Antes de Zucker demitir Chris Cuomo, a CNN contratou o escritório de advocacia Cravath para investigar o caso dentro da empresa. A prática é comum, principalmente em casos que podem gerar repercussão e envolvem milhões como o de Cuomo --a ideia é não ser pego de surpresa nos tribunais.
A investigação interna ainda está em andamento, e o ex-âncora trava uma batalha judicial com o canal para receber os milhões que restaram do seu contrato. No processo de investigação, vários funcionários foram questionados pelos advogados de Cravath, e Zucker deu seu depoimento na semana passada.
Quando o então chefão reconheceu o relacionamento com Allison, sua "violação" foi posteriormente levada a Jason Kilar, CEO da WarnerMedia.
Mas, se a relação era consensual, conhecida por muitos e a CNN está sendo vendida, por que a WarnerMedia forçou a saída de Zucker agora?

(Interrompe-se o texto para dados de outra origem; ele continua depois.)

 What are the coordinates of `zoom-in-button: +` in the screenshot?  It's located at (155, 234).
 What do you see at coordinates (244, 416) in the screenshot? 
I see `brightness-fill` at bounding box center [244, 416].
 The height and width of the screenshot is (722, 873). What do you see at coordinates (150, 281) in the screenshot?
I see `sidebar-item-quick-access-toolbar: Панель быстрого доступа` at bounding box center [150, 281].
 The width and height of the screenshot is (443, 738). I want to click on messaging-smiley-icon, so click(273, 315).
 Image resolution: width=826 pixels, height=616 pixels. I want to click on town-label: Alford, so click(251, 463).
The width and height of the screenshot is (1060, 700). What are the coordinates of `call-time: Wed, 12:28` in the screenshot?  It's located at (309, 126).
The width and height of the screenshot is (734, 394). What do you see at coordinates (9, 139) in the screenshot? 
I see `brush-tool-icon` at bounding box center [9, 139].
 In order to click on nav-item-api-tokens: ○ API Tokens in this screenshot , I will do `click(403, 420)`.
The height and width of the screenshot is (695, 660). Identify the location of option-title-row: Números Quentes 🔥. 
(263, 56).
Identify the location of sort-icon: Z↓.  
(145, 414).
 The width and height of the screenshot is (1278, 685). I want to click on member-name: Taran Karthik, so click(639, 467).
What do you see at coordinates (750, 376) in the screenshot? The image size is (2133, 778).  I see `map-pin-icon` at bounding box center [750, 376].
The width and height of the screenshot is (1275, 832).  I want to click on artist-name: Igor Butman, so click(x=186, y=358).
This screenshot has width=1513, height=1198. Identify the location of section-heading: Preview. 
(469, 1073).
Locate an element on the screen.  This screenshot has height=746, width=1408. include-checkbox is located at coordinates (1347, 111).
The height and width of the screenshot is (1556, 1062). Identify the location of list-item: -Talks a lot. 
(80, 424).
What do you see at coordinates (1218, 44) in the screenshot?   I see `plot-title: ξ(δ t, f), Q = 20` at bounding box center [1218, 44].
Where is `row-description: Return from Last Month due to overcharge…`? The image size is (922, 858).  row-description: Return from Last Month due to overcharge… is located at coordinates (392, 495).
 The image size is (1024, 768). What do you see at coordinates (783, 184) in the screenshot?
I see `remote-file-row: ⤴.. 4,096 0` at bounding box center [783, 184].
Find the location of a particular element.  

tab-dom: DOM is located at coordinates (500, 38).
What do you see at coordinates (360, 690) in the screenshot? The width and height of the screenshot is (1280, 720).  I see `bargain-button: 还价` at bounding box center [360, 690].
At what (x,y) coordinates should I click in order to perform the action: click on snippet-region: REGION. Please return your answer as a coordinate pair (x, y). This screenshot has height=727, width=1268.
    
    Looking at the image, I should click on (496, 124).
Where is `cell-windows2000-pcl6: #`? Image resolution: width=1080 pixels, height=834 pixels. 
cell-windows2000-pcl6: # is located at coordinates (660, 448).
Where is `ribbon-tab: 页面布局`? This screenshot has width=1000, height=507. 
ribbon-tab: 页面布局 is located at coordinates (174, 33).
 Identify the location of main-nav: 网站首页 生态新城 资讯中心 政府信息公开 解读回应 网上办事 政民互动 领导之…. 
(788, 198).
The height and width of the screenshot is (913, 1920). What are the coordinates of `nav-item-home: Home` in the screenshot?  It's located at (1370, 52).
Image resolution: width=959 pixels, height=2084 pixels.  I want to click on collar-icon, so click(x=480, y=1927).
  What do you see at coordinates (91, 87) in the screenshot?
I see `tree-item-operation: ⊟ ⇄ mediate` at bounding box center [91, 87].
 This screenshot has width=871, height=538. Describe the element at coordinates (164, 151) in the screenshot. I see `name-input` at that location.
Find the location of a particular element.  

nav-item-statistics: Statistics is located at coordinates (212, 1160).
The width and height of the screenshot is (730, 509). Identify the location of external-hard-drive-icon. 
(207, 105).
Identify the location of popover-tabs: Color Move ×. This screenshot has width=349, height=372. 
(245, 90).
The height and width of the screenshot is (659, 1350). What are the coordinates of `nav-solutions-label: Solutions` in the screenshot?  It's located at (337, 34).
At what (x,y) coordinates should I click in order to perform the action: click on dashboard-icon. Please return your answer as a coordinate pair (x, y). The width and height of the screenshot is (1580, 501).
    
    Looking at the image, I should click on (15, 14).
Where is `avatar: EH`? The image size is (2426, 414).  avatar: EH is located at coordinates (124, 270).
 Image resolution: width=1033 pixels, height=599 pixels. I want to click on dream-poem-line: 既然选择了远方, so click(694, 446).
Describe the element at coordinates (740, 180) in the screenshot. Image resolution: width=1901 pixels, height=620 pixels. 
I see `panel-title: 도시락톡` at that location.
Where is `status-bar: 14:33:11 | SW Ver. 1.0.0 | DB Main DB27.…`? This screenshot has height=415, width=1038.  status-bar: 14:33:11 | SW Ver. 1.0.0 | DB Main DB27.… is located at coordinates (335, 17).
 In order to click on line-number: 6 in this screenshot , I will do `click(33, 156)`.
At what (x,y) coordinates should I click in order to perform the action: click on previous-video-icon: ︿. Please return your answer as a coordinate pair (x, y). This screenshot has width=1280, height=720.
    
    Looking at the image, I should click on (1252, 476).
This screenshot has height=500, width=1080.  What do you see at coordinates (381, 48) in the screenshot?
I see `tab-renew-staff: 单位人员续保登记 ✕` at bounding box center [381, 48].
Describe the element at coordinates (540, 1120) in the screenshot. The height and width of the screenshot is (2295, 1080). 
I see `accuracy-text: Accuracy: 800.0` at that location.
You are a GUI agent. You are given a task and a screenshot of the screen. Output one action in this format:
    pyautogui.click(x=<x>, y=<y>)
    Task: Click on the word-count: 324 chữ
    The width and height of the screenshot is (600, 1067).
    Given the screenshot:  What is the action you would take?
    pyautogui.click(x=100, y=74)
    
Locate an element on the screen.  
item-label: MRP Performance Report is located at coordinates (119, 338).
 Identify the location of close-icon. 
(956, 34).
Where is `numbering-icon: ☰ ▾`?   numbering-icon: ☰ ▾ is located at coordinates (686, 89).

Jason Kilar e Zucker se odeiam. O executivo ficou furioso pelo CEO ter mexido no organograma da CNN para que Allison e outros funcionários da direção da empresa se reportassem diretamente à WarnerMedia. Para Zucker, foi um ataque a sua autoridade e uma humilhação pública.
Antes do anúncio da fusão da WarnerMedia com a Discovery, a saída de Zucker do comando da CNN era dada como certa. Mas, ao promover a fusão com a Discovery, o chefão deu um golpe de mestre e mudou sua sorte. Jason Kilar não apenas perdeu poder, mas deixará o cargo de CEO quando a fusão for concluída nos próximos meses, e Zaslav, amigo de Zucker, assumir o comando.
Para muitos, Kilar forçou a saída de Zucker como uma vingança final. A WarnerMedia tem apresentado bons resultados nos últimos meses, e muitas das ideias de Kilar, apesar de polêmicas, foram bem-sucedidas neste processo. Ex-funcionário da Amazon e com histórico no Vale do Silício, ele é notório pela maneira pouco polida, mais efetiva, com que resolve os problemas.
Segundo Dylan Byers, do Puck, quando Kilar foi informado pelos advogados da Cravath do affair de Zucker com Allison, ele levou o caso "ao conhecimento de John Stankey", o CEO da AT&T, dona da WarnerMedia e CNN.
"Não importa o que ele pensasse de Zucker ou Kilar, Stankey certamente não tinha apetite para tolerar qualquer escândalo que pudesse atrapalhar o iminente acordo WarnerMedia-Discovery". Ou seja, Kilar teria "forçado" a saída da rival com a informação da investigação.
Kilar encontrou com jornalistas da CNN no mesmo dia do anúncio da saída de Zucker. O CEO disse que "os fatos são os fatos" e se recusou repetidamente a "entrar em detalhes" sobre certas questões.
Quando um repórter questionou se ele havia consultado outros executivos durante o processo, Kilar disse que não responderia. Segundo a newsletter Reliable Sources, da própria CNN, o executivo citou repetidamente "valores e princípios" da empresa em suas respostas e disse: "Sinto-me confortável em minha decisão". Os funcionários não pareciam persuadidos.
A operação da CNN Brasil é uma licença e, neste momento, a saída de Zucker deve ter pouco impacto por aqui. Mas o executivo via com bons olhos a operação brasileira. Porém, a chegada de Zaslav e da Discovery pode colocar em xeque o atual modelo.
É difícil determinar o peso que a Discovery dará à CNN. Sem Zucker, uma peça central na fusão da WarnerMedia e Discovery e figura chave no Jornalismo, a CNN perde, inclusive no Brasil.
Para piorar, um dos grandes projetos da rede global é o lançamento do CNN+, um streaming de notícias no qual a empresa investe bilhões e tem produzido bastante conteúdo original. A empresa não divulgou como o streaming funcionará fora dos Estados Unidos, mas, em tese, pode se tornar um concorrente da CNN brasileira. Além disso, a CNN Brasil vê um crescente aumento de concorrentes na TV.
Por hora, a aposta de muitos é que as mudanças no comando da CNN terão grande impacto no Jornalismo global. E mais revelações do caso devem vir à tona. Enquanto isso, Zucker, os irmãos Cuomo e Trump estão sem emprego. Kilar e Allison serão os próximos.